Print the lines that run from the line with "Where should I" to the line with "You are a computer-use", keeping both end lines, exactly as they appear in the entries below, and nothing else.

▶ Saved data entries

══════════

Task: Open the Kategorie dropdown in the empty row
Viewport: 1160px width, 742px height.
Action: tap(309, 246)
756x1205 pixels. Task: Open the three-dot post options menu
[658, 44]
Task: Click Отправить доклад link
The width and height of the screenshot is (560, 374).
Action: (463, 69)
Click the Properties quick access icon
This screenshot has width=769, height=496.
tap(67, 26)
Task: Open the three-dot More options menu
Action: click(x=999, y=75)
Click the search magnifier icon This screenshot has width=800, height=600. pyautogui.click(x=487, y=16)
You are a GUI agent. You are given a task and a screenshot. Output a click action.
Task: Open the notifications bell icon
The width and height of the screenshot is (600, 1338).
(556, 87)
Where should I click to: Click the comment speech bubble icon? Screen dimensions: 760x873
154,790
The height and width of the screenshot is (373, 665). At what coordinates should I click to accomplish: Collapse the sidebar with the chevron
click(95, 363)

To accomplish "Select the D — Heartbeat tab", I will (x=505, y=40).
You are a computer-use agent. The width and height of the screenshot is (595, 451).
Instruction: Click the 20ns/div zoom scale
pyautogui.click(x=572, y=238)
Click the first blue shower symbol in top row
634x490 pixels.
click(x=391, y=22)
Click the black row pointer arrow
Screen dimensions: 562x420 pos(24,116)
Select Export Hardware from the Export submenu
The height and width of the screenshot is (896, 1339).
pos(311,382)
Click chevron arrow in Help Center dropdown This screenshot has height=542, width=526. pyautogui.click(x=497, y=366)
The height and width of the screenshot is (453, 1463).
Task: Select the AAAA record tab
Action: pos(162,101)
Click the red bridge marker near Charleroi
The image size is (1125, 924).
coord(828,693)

══════════

▶ EXPECTED ANSWER
Where should I click to: Click the comment speech bubble icon? Screen dimensions: 760x873
154,790
The height and width of the screenshot is (373, 665). At what coordinates should I click to accomplish: Collapse the sidebar with the chevron
click(95, 363)

To accomplish "Select the D — Heartbeat tab", I will (x=505, y=40).
You are a computer-use agent. The width and height of the screenshot is (595, 451).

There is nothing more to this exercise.